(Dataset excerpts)
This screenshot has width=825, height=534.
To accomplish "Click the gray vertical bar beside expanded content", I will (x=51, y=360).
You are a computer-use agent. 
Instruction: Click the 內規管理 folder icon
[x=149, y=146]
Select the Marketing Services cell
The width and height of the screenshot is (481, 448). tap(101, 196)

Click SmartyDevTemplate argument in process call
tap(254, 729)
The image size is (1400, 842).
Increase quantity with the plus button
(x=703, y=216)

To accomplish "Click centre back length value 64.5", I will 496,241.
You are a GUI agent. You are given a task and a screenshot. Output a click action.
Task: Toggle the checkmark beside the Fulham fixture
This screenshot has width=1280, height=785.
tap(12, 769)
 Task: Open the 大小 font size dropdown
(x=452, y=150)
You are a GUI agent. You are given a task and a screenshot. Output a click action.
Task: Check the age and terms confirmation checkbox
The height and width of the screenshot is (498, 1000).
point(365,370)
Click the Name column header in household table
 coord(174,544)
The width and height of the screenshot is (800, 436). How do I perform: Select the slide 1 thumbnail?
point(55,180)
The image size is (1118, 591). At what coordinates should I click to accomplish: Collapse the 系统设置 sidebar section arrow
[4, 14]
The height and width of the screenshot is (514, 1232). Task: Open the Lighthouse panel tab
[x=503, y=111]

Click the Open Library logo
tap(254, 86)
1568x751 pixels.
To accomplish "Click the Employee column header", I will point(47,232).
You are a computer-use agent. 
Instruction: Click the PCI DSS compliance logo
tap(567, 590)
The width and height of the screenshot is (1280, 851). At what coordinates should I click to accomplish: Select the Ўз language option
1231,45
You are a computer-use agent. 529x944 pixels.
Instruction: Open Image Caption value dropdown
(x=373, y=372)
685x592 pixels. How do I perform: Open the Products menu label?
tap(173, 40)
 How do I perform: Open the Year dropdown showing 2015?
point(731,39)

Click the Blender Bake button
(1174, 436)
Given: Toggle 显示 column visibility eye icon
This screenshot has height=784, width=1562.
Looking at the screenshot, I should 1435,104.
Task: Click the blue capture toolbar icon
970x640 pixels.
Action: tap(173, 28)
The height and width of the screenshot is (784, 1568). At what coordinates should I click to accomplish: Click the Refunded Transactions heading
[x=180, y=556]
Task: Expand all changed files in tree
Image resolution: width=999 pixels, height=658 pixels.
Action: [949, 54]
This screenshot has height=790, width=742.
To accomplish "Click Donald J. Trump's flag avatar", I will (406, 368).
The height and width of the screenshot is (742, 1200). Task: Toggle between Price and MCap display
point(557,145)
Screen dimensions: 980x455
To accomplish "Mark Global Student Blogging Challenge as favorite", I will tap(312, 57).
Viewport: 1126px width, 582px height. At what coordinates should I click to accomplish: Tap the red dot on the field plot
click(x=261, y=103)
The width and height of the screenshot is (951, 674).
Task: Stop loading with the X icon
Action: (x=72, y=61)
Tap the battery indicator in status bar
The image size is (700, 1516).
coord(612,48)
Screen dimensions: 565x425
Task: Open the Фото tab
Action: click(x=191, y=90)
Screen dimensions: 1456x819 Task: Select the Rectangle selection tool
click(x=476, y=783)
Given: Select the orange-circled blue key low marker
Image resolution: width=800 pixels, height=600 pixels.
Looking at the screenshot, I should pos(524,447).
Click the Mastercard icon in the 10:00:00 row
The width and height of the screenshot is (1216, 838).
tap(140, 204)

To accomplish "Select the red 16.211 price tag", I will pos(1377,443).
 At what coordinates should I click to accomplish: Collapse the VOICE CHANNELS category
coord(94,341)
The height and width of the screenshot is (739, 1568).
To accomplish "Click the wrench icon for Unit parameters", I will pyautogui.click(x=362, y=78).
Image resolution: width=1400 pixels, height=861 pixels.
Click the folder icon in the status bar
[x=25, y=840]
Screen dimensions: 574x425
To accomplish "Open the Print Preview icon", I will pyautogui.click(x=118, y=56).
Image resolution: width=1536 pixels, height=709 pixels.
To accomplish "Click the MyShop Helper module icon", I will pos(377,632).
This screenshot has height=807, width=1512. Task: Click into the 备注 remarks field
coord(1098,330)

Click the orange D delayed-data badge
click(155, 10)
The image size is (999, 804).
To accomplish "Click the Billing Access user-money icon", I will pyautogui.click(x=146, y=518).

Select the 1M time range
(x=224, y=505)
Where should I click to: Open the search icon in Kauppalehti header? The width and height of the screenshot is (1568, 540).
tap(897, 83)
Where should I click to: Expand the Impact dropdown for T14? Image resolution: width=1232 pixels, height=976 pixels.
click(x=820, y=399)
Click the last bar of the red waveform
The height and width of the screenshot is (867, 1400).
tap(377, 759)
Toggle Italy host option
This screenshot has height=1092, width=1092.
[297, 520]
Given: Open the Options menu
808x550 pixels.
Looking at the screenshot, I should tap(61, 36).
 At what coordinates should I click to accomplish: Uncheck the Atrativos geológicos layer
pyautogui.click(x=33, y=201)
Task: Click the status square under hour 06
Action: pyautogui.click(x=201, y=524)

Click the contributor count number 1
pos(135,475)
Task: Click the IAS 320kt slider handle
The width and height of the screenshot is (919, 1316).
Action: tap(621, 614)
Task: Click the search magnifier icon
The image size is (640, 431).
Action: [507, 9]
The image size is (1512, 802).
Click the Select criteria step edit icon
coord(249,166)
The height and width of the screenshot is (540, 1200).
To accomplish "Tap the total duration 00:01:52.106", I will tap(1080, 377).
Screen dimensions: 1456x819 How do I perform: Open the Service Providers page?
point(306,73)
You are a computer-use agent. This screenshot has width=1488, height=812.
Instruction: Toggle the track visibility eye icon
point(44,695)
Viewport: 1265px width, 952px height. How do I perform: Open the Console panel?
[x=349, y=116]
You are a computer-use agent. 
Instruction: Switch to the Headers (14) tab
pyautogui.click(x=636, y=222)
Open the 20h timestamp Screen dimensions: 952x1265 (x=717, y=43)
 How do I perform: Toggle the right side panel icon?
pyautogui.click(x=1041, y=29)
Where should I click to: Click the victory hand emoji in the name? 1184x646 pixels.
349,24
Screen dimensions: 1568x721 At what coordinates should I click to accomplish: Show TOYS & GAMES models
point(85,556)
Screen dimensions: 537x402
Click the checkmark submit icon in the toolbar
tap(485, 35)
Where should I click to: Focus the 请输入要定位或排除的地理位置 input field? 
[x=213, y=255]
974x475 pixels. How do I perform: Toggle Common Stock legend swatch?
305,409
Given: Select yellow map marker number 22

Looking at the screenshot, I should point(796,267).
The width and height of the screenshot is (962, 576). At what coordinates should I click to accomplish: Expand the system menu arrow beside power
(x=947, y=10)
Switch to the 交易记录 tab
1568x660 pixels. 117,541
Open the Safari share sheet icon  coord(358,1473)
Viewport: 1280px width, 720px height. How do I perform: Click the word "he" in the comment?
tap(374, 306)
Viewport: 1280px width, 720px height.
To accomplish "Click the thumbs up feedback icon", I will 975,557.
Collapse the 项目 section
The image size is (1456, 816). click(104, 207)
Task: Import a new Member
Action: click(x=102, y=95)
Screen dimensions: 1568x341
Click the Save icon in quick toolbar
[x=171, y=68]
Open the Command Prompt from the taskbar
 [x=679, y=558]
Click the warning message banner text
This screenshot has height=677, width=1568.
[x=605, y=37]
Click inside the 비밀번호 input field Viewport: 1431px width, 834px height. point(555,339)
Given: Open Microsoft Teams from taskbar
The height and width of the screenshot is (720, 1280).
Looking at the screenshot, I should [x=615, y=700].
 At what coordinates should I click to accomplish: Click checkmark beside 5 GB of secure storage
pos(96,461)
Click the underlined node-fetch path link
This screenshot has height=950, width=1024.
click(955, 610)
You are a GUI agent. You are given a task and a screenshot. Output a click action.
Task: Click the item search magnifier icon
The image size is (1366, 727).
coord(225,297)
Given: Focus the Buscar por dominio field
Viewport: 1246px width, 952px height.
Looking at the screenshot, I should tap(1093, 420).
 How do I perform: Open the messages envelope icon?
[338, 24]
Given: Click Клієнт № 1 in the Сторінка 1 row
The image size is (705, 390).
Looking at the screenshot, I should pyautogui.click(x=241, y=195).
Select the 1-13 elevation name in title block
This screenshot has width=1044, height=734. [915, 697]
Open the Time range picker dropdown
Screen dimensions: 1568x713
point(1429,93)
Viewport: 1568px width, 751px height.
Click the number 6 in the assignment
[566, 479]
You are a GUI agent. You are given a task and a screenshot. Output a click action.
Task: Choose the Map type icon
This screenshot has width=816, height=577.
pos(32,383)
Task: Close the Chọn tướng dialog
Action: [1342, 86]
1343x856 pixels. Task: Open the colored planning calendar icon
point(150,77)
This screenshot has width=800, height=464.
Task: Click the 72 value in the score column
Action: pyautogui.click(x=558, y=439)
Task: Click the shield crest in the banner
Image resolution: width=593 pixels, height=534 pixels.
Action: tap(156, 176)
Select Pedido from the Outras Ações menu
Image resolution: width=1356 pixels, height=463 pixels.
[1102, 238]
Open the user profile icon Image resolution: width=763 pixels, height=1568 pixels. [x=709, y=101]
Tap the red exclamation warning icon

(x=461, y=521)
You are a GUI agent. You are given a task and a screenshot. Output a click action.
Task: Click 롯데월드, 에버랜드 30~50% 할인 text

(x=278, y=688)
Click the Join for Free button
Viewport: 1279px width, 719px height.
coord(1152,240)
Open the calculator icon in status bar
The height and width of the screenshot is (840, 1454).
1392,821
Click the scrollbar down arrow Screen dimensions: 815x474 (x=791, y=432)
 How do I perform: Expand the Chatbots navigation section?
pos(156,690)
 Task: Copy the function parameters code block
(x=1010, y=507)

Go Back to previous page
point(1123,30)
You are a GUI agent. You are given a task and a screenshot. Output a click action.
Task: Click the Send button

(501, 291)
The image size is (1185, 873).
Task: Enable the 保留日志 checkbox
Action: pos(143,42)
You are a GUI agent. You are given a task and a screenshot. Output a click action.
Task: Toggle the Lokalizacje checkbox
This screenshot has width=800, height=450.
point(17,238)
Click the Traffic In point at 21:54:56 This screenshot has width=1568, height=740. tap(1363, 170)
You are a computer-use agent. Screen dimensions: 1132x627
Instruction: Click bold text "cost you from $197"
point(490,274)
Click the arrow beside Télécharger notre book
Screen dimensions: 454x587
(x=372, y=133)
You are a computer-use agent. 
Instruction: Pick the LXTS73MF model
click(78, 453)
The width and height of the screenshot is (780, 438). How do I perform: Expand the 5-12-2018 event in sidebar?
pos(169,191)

EXERCISE AIM - Report each line above containing the string "blue".

SOLUTION BELOW -
Task: Click the blue capture toolbar icon
Given: Select the orange-circled blue key low marker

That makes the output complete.